El recurso de Giorgio Terruzzi para contar su vida en La última noche de Ayrton Senna (suite 200) es clásico, y bebe del mismo subgénero que las historias de condenados a muerte que aprovechan sus últimas horas en la celda para expiar sus pecados. En ese sentido, nada nuevo, pero sí original en este contexto. Al principio resulta chocante: aparecemos en la habitación del Hotel Castello durante las horas previas al Gran Premio de San Marino de 1994 y contemplamos a un Senna reflexivo e inseguro que repasa su relación amorosa en presente con Adriane Galisteu, el amor-odio que siente por su familia y, solo de fondo, piensa en la muerte de Roland Ratzenberger, ocurrida unas horas antes en el mismo circuito en el que va a correr al día siguiente. Conforme pasan las páginas y las horas de esa última noche, Terruzzi se centra más en los hechos y un poco menos en la reflexión y el lector se familiariza con su voz y su cadencia. Tiene el buen gusto de narrar en tercera persona, sin caer en la trampa de hacer hablar a los muertos, y el texto (en la traducción de David Paradela López) discurre de manera solvente y poco recargada, algo de agradecer en unos tiempos en los que la crónica deportiva se ha convertido en uno de los subgéneros más dados al adorno y al adjetivo innecesario. La trayectoria de Senna queda finalmente cubierta sin lagunas, desde su comienzo en el karting hasta el mismo día de su muerte, pasando por los difíciles tiempos en las categorías inferiores británicas y la gloria de sus mejores años. Sin embargo, las descripciones de Terruzzi dan una mejor idea del carácter de Nelson Piquet o del entorno de Angra dos Reis, donde Senna tenía su retiro brasileño, que de cualquiera de los circuitos del mundial, y sus aventuras amorosas y otros problemas fuera del Gran Circo nos hacen descubrir un perfil de Ayrton alejado de sus grandes gestas.
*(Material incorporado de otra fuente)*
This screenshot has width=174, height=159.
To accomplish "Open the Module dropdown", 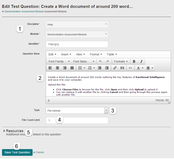I will click(77, 34).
Uno de los mayores inconvenientes de La última noche de Ayrton Senna (suite 200) es que puede caer en tierra de nadie. No es para no iniciados, eso seguro, y quienes busquen una biografía completa del mito, con fechas, datos y estadísticas, tampoco encontrarán en él un texto especialmente profuso ni ordenado. No obstante, los que tienen grabado en la memoria dónde estaban aquel uno de mayo y quizá acaban de caer en ello, sí podrán a través de él tirar el hilo de la memoria, hacer un recorrido sentimental imperfecto que les llevará a rebotar de nuevo entre nombres que creían perdidos como Xuxa, Gerhard Berger o Fernando Collor de Melo. Y con ello recordarán lo bueno que era Ayrton Senna y lo pronto que se marchó.